Sadece Türklere hitap eden iş yerleriyle, turistlerin de bulabildiği yerlerin kazanç farkını düşünün. İkincisi iseniz, ortalama fiyatlarınızı yükseltebilirsiniz. Aldığınız bahşişler bile dolarla olur. (Amerikalılar hemen her zaman bahşiş verirler ve o bile kişi başı en az 100-200 TL demek.)

Türkiye’de, sırf yukarıda anlattıklarımdan haberdar olmadığı ya da bu durumu nasıl tersine çevireceğini bilmediği için dolar kazanma olanağını kaybeden yüzbinlerce küçük işletme var.

İşte onların bu sorununu gidereceğiz. Bu maalesef Google’daki işletme profiline yalnızca birkaç İngilizce sözcük eklemekle olmuyor. Daha fazla ayrıntısı var. Çünkü Google uzaklığa, arama/tıklanma oranına, tıklayanların haritadaki işletme profilinde kaç saniye harcadığı gibi pek çok ayrıntıya bakıyor ve bu verilerin manipüle edilmesi gerekiyor.

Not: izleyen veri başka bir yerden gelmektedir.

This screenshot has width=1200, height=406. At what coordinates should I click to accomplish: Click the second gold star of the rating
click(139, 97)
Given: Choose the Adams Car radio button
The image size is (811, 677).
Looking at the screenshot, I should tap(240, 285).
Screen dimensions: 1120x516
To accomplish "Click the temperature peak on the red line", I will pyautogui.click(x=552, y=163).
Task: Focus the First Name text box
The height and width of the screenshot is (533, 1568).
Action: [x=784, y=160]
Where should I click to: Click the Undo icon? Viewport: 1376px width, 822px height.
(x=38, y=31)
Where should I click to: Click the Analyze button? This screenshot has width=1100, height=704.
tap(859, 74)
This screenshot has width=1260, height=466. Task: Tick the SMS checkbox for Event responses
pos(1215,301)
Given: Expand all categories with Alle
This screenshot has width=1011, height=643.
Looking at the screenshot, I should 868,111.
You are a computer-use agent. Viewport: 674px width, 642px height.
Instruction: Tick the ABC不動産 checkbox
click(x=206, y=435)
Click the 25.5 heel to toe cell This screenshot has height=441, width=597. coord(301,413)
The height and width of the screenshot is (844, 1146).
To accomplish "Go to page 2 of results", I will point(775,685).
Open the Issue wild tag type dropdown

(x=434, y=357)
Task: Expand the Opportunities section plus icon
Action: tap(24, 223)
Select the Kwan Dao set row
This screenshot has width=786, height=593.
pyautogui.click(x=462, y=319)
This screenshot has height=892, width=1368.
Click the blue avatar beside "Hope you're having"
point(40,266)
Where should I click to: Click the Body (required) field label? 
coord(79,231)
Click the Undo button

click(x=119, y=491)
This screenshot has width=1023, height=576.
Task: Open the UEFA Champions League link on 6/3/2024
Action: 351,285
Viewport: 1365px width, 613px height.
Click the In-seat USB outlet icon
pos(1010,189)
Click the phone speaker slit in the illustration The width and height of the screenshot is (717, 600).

Tekniğine girmeden, sonucu göstereyim. İlk fotoda, haritada bir arama teriminde yoksanız GMB (Google My Business) panelinizde göreceğiniz tablo: KIPKIRMIZI.


Sonra zanaatimizi konuşturuyoruz ve kısa bir sürede aynı sözcük için aynı bölge yemyeşil oluyor. Müşteriler için önce yok iken, sonra birden var hale geliyorsunuz. Bir Amerikalı diş hekimi için “yirmi yaş dişi” aramasında yapılan çalışma sonrası o bölgenin tamamında müşterlerin karşısına çıkmaya başlıyor:

İnternette arama yapan tüm müşterilere, ya da yalnızca tesadüfen kapınızın önünden geçen müşterilere hizmet vermek. İkisinin arasındaki uçurum her geçen yıl artıyor.

Bunun nasıl yapıldığını size uzun uzun anlatmayacağım. Çünkü bunu okumak, anlamak, uygulayarak öğrenmekle haftalarca, aylarca uğraşmak istemediğinizi biliyorum. Siz internetten “paranın gelmesi” kısmıyla ilgileniyorsunuz, “kazanılması” kısmıyla değil.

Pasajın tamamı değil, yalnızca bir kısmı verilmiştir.